Stored data entries:
--- BEGIN ---

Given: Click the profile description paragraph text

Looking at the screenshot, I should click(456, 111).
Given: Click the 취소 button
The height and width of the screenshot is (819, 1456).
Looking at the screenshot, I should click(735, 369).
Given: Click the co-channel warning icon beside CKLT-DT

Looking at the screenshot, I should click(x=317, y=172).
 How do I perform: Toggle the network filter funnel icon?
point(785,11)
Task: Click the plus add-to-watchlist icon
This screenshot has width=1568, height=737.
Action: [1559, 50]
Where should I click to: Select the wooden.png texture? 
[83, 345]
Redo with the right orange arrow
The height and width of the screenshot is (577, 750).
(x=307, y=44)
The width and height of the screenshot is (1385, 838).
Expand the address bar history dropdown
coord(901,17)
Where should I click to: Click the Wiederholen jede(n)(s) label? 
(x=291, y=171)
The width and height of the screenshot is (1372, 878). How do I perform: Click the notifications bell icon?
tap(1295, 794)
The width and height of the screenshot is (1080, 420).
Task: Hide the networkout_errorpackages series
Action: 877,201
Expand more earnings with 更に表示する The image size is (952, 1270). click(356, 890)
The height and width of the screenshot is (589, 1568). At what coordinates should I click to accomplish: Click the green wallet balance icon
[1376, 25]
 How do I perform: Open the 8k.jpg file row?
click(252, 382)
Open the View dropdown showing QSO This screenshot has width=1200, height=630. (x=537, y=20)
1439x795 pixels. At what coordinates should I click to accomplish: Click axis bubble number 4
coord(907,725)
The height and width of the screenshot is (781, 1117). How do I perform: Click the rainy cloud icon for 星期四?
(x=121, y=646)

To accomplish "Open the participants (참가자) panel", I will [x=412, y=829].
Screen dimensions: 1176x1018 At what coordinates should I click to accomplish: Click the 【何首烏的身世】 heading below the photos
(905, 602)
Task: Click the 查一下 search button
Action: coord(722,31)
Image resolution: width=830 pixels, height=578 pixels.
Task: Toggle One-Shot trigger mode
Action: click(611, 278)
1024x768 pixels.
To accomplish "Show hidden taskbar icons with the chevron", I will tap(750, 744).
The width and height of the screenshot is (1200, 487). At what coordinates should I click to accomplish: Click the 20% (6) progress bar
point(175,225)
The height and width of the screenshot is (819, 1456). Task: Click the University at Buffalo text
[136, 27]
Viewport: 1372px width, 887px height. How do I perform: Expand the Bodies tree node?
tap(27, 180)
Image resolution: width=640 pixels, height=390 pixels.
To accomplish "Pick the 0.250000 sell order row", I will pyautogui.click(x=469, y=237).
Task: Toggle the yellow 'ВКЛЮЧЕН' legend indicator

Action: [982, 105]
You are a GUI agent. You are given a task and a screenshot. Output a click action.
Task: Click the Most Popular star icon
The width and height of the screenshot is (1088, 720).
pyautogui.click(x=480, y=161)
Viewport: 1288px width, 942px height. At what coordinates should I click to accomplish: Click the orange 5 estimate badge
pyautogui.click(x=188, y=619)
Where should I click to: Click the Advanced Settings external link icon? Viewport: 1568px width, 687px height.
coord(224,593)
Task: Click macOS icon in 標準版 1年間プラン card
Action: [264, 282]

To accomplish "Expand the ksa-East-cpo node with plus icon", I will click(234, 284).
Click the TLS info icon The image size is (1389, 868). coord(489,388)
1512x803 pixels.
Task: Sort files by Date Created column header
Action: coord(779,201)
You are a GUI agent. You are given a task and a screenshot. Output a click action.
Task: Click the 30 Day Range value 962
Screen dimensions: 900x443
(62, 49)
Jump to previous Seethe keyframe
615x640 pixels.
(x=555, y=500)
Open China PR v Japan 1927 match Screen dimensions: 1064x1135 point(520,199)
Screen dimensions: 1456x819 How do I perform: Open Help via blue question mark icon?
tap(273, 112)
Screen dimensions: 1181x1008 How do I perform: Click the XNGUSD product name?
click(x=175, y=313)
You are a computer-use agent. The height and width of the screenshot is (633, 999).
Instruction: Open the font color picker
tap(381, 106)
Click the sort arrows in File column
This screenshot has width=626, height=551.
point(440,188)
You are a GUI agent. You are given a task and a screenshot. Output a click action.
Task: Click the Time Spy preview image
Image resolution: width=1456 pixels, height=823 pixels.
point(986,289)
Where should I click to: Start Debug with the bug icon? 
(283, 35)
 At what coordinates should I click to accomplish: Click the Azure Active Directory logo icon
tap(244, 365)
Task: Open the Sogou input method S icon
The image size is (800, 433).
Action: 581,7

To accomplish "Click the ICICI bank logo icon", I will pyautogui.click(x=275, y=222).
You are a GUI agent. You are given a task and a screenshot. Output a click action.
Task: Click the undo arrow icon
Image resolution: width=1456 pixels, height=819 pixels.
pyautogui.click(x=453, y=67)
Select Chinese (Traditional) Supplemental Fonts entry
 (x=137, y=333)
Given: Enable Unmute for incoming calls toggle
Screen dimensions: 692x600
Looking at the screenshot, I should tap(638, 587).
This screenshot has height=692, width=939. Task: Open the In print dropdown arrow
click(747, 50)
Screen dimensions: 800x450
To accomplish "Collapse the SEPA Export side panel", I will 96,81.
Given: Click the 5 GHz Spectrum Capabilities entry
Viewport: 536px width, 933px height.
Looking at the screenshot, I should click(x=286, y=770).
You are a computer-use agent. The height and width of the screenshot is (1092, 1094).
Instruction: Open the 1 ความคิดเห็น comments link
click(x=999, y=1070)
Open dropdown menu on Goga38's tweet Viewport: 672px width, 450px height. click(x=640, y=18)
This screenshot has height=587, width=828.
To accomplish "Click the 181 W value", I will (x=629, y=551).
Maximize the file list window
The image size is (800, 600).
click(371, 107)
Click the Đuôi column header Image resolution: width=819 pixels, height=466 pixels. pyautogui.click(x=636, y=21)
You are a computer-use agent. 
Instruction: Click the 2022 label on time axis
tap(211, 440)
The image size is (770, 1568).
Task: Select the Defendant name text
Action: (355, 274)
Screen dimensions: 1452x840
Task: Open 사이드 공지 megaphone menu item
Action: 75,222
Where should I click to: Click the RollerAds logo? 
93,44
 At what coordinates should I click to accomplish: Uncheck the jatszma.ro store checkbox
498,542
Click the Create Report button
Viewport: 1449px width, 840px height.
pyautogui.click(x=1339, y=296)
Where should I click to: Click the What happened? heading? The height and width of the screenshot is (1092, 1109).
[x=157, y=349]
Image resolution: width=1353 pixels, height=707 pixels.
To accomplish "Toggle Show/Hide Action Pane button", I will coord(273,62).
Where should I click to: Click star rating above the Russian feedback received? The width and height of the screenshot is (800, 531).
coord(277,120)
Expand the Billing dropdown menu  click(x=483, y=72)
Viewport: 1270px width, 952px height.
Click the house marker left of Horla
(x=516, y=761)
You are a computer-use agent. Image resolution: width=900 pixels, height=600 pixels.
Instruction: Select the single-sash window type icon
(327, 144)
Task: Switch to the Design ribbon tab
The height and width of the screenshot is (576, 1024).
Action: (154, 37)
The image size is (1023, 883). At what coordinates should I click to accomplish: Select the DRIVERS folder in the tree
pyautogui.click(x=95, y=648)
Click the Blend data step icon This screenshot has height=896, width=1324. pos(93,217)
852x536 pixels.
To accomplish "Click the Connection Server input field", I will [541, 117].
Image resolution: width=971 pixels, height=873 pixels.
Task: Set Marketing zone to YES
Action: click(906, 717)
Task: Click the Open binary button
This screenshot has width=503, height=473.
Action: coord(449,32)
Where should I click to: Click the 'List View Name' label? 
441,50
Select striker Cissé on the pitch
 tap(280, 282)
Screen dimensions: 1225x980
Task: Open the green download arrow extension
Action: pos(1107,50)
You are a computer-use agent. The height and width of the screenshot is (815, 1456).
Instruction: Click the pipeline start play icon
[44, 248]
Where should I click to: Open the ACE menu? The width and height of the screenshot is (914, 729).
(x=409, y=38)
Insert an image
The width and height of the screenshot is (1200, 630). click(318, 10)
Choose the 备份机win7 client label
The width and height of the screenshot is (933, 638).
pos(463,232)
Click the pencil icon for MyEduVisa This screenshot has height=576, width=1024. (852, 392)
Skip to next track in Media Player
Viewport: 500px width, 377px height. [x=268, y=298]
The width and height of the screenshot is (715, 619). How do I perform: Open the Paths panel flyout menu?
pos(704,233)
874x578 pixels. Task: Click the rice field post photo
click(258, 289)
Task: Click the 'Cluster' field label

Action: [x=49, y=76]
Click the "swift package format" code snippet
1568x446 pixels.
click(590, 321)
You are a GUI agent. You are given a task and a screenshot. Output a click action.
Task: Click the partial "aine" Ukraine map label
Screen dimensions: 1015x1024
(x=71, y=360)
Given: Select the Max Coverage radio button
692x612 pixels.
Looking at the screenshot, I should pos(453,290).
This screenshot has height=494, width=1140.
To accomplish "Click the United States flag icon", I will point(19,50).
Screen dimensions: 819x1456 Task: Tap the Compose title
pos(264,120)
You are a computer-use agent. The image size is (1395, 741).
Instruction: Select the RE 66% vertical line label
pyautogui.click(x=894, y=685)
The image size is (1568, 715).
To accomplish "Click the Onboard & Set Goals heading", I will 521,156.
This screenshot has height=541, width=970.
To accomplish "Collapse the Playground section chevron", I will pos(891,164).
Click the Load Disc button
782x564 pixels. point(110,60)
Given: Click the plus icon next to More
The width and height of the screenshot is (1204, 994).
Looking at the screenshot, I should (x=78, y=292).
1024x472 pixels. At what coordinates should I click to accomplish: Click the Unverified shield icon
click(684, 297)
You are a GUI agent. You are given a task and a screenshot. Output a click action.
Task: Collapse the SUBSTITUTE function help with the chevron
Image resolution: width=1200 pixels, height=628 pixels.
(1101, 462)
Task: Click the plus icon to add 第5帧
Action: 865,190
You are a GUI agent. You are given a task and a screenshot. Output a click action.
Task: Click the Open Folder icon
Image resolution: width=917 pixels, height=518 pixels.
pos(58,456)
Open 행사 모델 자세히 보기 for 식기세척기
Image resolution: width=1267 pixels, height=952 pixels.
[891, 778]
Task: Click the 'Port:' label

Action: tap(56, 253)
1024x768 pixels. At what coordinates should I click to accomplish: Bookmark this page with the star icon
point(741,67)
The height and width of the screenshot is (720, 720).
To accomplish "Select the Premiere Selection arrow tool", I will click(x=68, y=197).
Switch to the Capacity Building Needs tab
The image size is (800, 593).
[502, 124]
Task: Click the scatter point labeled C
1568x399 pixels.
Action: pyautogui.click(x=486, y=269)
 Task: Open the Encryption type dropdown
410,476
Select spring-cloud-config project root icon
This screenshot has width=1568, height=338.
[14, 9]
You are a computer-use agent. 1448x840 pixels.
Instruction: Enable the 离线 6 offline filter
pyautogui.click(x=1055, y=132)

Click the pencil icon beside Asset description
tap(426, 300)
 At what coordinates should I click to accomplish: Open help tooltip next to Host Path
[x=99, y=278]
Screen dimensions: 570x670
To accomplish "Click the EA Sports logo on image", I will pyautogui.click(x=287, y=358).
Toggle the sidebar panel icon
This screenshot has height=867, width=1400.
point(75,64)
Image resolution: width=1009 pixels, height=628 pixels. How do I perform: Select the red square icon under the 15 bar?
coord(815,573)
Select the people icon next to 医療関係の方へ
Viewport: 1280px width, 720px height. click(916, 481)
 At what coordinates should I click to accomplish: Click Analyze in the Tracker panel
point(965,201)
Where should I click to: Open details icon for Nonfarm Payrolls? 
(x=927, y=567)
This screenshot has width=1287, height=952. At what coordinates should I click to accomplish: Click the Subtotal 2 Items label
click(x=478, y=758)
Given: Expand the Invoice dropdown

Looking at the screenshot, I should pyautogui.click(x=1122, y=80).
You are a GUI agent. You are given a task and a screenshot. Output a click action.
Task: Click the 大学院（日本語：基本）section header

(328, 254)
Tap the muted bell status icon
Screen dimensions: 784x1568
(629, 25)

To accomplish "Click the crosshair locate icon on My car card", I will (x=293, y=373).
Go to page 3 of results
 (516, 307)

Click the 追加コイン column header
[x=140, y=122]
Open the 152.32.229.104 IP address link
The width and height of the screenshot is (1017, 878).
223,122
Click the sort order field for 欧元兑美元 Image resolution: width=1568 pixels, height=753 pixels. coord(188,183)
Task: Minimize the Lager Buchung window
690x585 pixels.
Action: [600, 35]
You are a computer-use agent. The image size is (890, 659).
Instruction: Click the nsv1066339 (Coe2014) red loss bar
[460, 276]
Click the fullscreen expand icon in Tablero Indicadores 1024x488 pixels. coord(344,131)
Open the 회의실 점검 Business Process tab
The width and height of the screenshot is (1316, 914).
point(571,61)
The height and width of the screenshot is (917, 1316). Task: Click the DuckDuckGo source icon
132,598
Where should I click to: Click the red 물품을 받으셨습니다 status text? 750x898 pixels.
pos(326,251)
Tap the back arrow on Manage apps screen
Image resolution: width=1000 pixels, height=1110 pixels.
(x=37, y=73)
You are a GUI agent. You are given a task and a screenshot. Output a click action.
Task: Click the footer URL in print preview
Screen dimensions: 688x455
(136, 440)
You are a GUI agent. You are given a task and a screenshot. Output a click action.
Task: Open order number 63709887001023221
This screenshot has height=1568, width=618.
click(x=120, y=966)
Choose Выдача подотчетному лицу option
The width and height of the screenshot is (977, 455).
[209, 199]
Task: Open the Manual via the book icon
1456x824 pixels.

--- END ---

→ **Job**
Recast the rows as a JSON list of strings, starting at the first line of the rows and ending at the line that contains "Looking at the screenshot, I should click(735, 369).". Give one string per line and leave out blank lines.

→ **Answer to the task**
[
  "Given: Click the profile description paragraph text",
  "Looking at the screenshot, I should click(456, 111).",
  "Given: Click the 취소 button",
  "The height and width of the screenshot is (819, 1456).",
  "Looking at the screenshot, I should click(735, 369)."
]